Task 1: Summarize the McArdle passage in two sentences.
Task 2: Reproduce the McArdle passage word for word, starting at the words "In a foreshadowing" and stopping after "discussions, and socials.".

Page extract:
_ _ _ _

In a foreshadowing of the bad predictions and miscalculations that have plagued McArdle throughout her career, "Jane" called economist James Galbraith "paranoiac" in 2003 for predicting that the Iraq war would cost $2 trillion. (A better description would have been "optimistic," since that war has already cost at least $3 trillion, while the total cost of the Afghan and Iraq wars now stands at an estimated $4.79 trillion.)
But "Galt"/McArdle" got her real training in right-wing agit-prop for the ruling classes at the Koch-funded Institute for Humane Studies" (IHS) at George Mason University, which pays writers a healthy stipend to "immerse (themselves) in the ideas of a free society through a rigorous week of lectures, discussions, and socials.
Koch Family Foundations have provided a massive stream of funding to IHS over the years -- more than $30 million, according to Greenpeace. Charles G. Koch has been actively involved in IHS, serving as a board member or board chair for decades. Emails obtained by the Center for Media and Media and Democracy and reviewed by this writer show that the equally far-right Bradley Foundation has also been funding IHS.

_ _ _ _

Collected data:
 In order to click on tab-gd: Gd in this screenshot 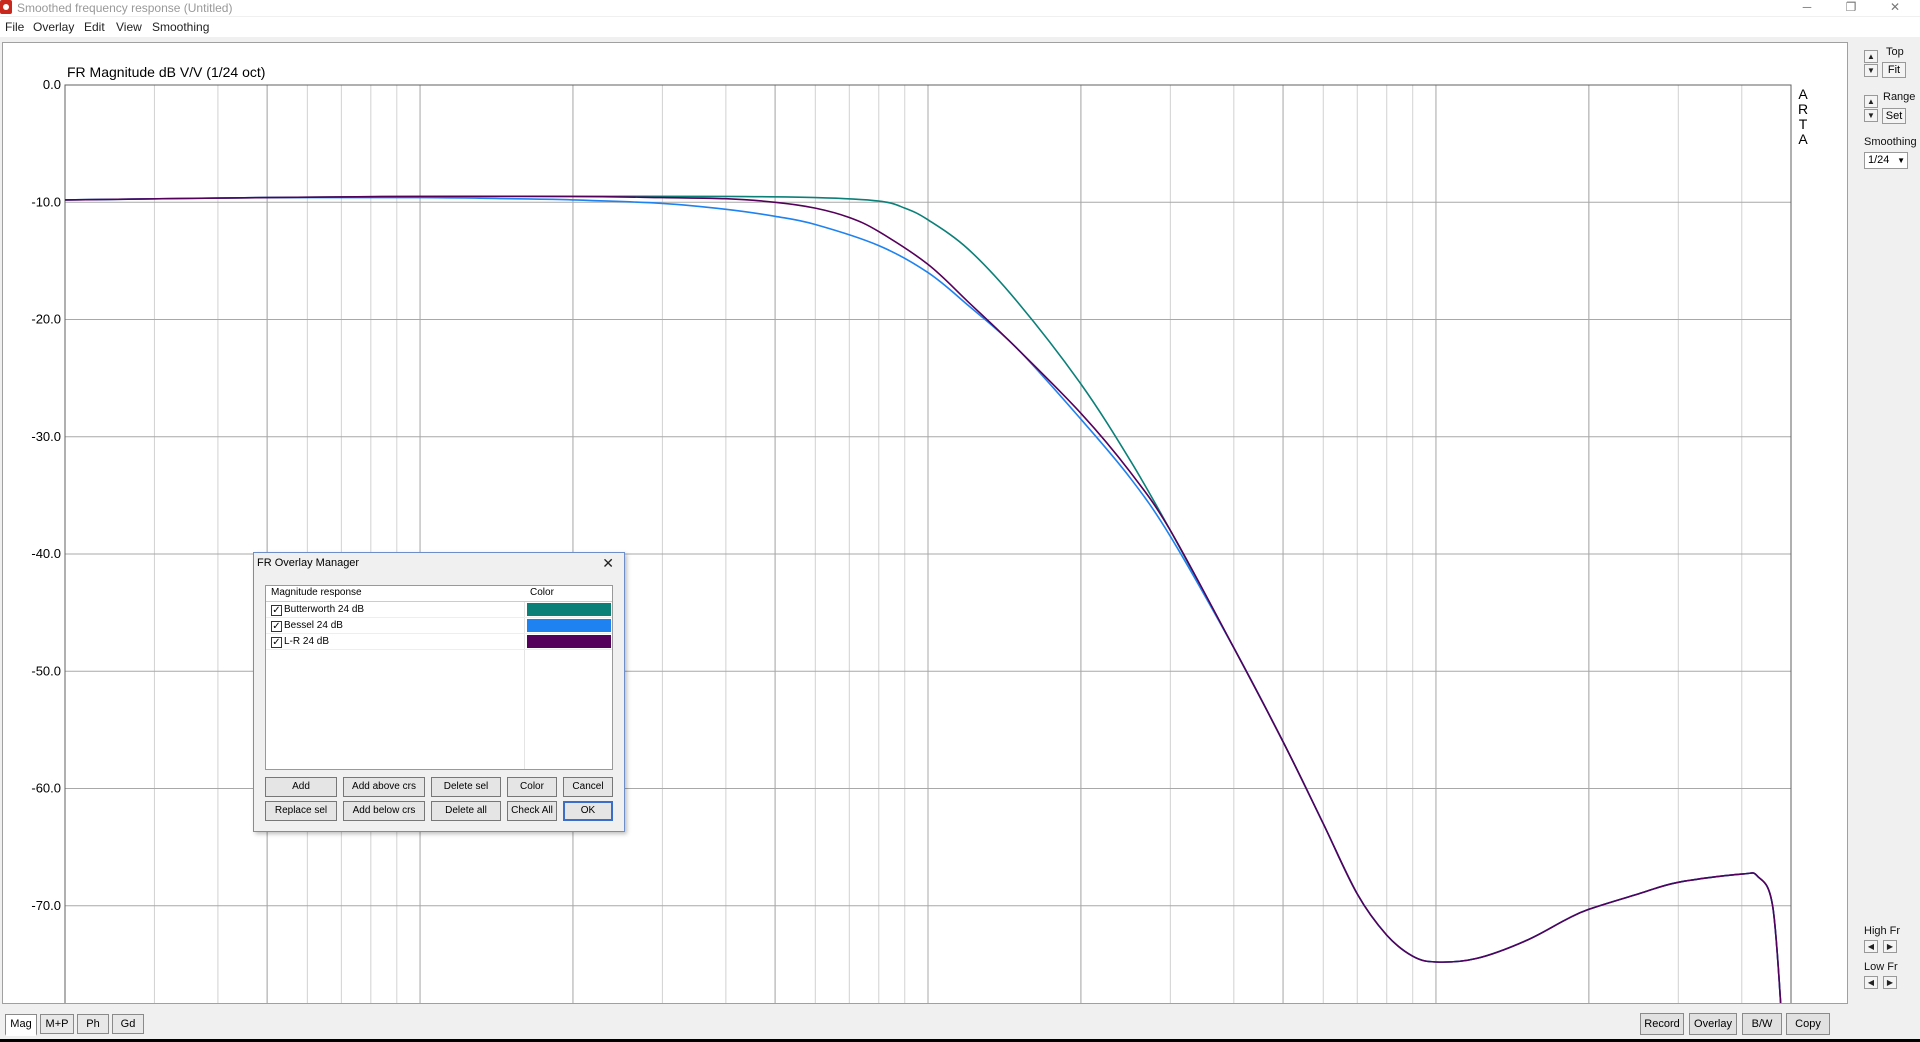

_ _ _ _

Your response 1: In 2003, writing as "Jane," McArdle called economist James Galbraith "paranoiac" for predicting that the Iraq war would cost $2 trillion, though that war has already cost at least $3 trillion. She trained at the Koch-funded Institute for Humane Studies at George Mason University, which has received more than $30 million from Koch Family Foundations according to Greenpeace, has had Charles G. Koch on its board for decades, and has also been funded by the Bradley Foundation according to obtained emails.

Your response 2:
In a foreshadowing of the bad predictions and miscalculations that have plagued McArdle throughout her career, "Jane" called economist James Galbraith "paranoiac" in 2003 for predicting that the Iraq war would cost $2 trillion. (A better description would have been "optimistic," since that war has already cost at least $3 trillion, while the total cost of the Afghan and Iraq wars now stands at an estimated $4.79 trillion.)
But "Galt"/McArdle" got her real training in right-wing agit-prop for the ruling classes at the Koch-funded Institute for Humane Studies" (IHS) at George Mason University, which pays writers a healthy stipend to "immerse (themselves) in the ideas of a free society through a rigorous week of lectures, discussions, and socials.